Alors que Polain Nzobeuh affirme dans la même assertion que nous vérifions que les zones où on consomme le plus de manioc sont celles où on voit le plus de crétinisme, et que cet aliment favorise les conditions cancéreuses, aucun de ces éléments n’est contenu dans le document source qu’il nous a transmis. Mais qu’en est-il exactement ?

D’après une section de « La toxicité du manioc et la thyroïde : des recherches et questions de santé publique » qui n’est pas contenue dans le document source de Polain Nzobeuh, il est indiqué que « 3 à 17 % des gens qui vivent dans les régions gravement goitreuses souffrent de crétinisme et de troubles connexes ». Et « même si le manioc est cultivé dans des pays tels que l’Inde, la Thaïlande, l’Indonésie et la Malaisie, rien ne prouve que sa consommation joue un rôle quelconque dans la goitrigenèse en Asie », renseigne le compte rendu de colloque.

Pendant que Polain Nzobeuh établit une relation entre le crétinisme et la consommation du manioc, les spécialistes eux, réfutent cet argument jugé non prouvé. « Je ne pense pas qu’il y ait un lien statistique entre la consommation de manioc et le crétinisme », lance Morel Longue, dont les explications ne sont pas très éloignées de Djeukeu Asongui William. « Le lien de causalité n’est pas établi.

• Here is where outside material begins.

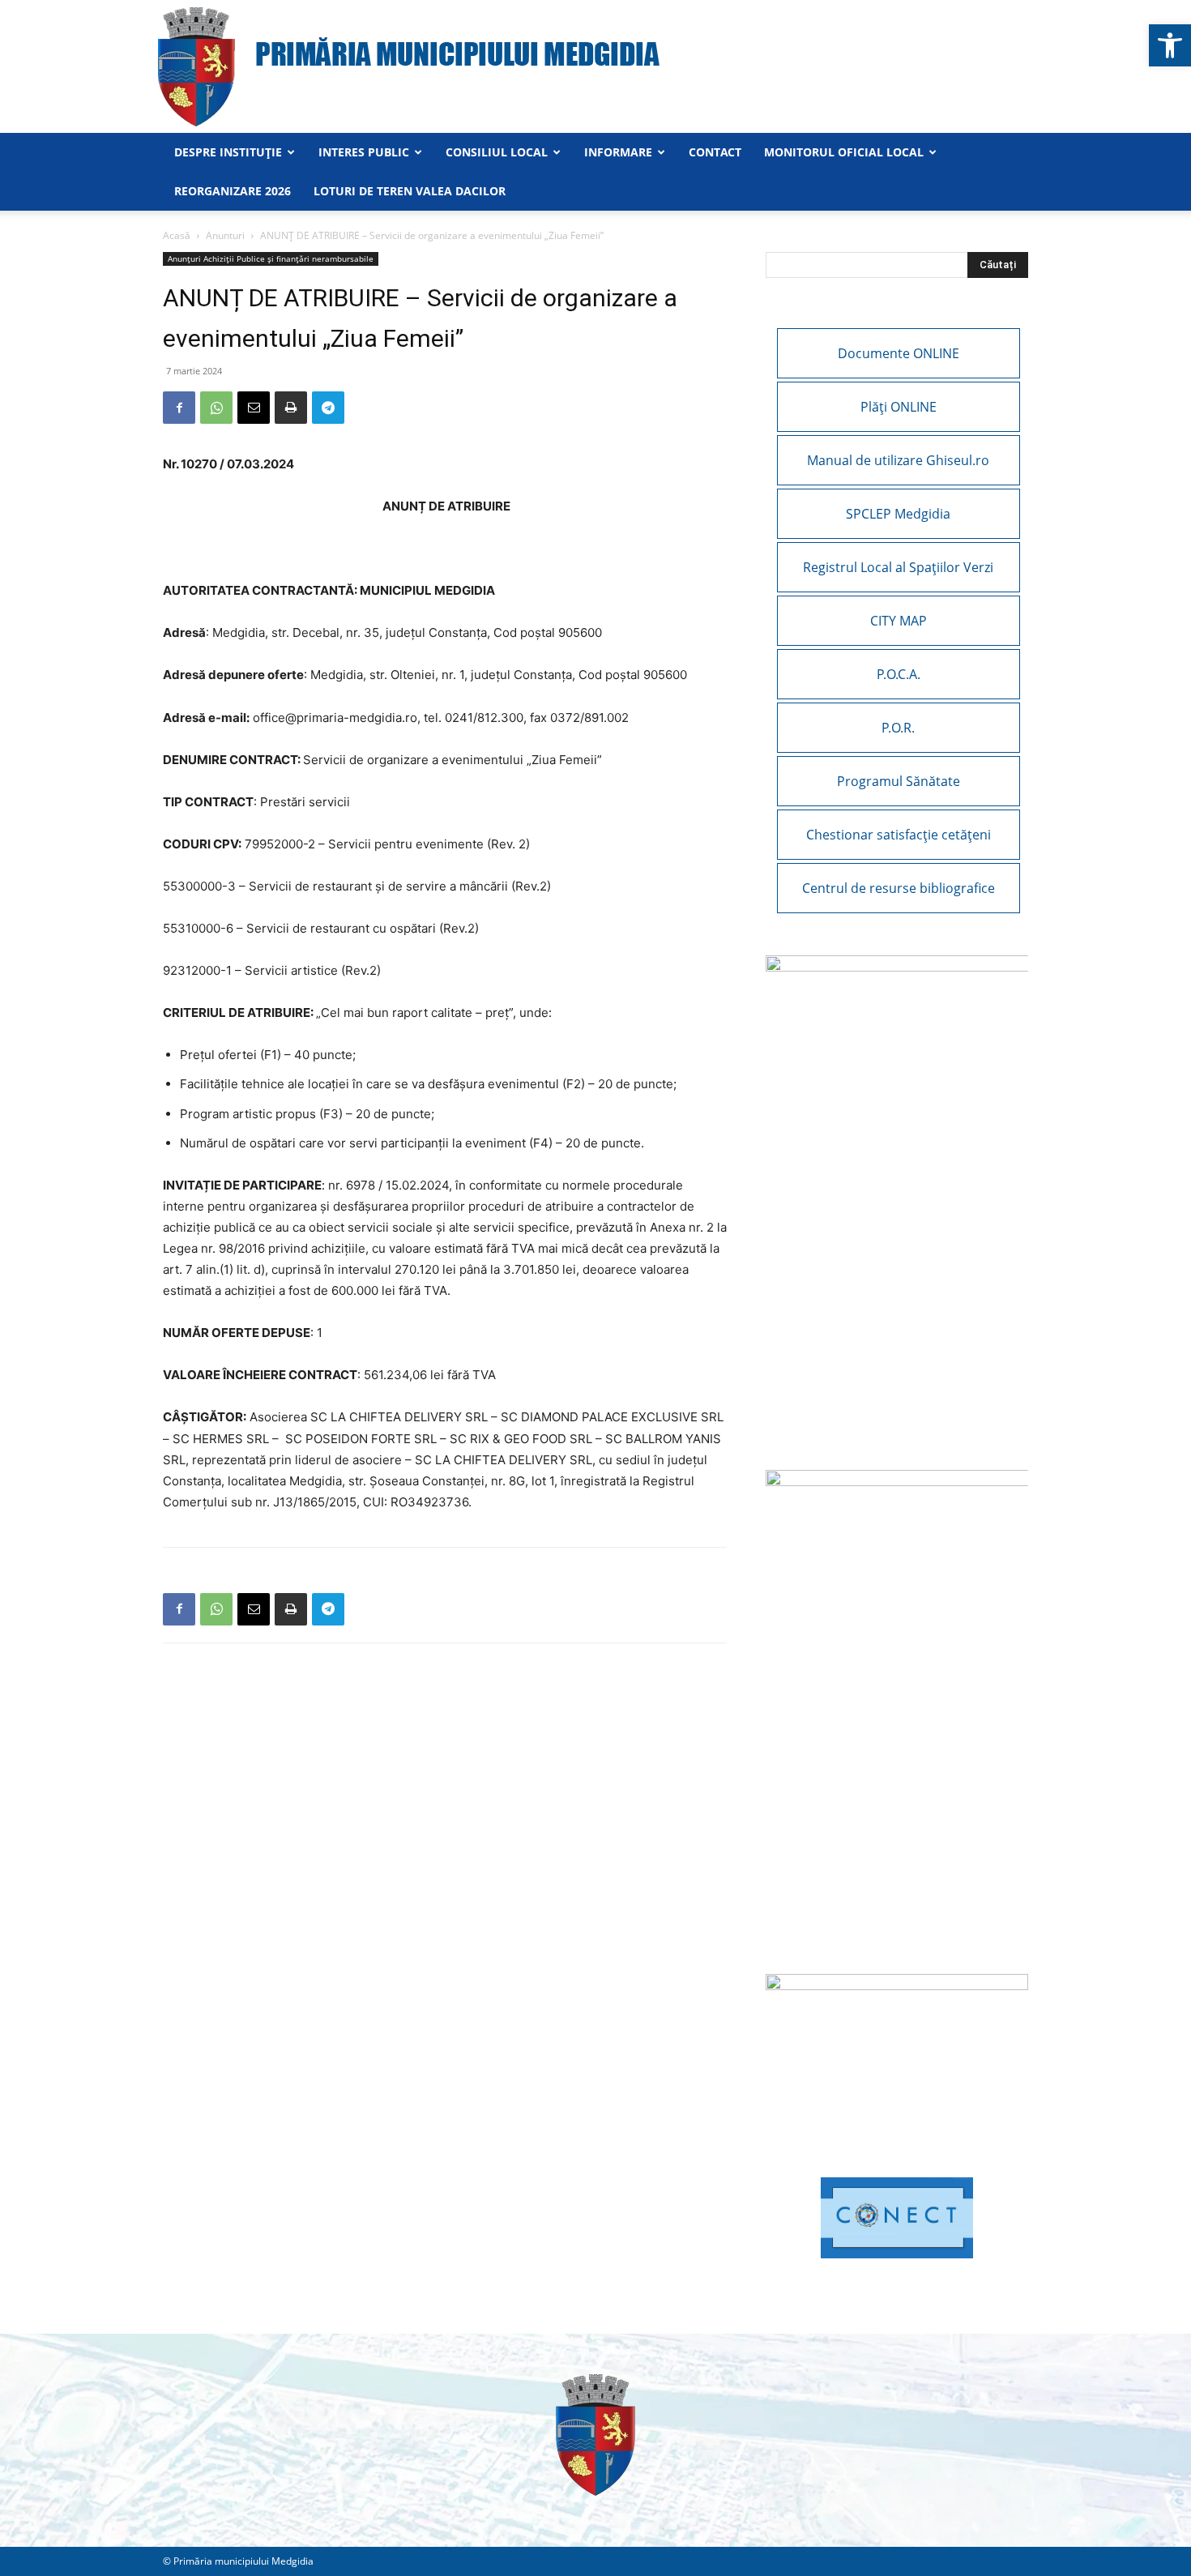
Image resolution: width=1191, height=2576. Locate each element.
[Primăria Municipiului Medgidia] (595, 66)
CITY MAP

Par contre, sans le manioc, beaucoup de gens seraient mortsAujourd’hui, on ne peut pas attribuer cette maladie à un seul type d’aliment. Pour réussir une telle prouesse, ce qu’il faut faire c’est prendre un groupe d’individu, leur donner du manioc H24 et les suivre sur quelques années ».

Quant à la relation avec le cancer, le principe est le même, affirme l’enseignant chercheur en science alimentaire et nutrition ; même si Santé Magazine atteste que ses fibres « sont indispensables à l’alimentation et contribuent à réduire l’apparition de certaines maladies comme le diabète ou le cancer du côlon ».

De plus, le rôle principal du manioc est selon Djeukeu Asongui William, de couvrir les besoins en énergie de l’individu. Et « est connu pour beaucoup de vertus (…) On utilise l’amidon de manioc pour soigner un type de plaie », croit savoir Morel Longue.

Globalement, l’information selon laquelle le manioc est toxique, est partiellement vrai. Parce que toutes les variétés ne le sont pas et transformé, il perd sa toxicité. Des spécialistes en agronomie, biologie moléculaire et en science alimentaire et nutrition démontrent le contraire. Idem pour la rumeur sur le fait que les zones où on consomme le plus de manioc sont celles où on voit le plus de crétinisme, ainsi que le fait que le manioc contribue ou favorise les conditions cancéreuses.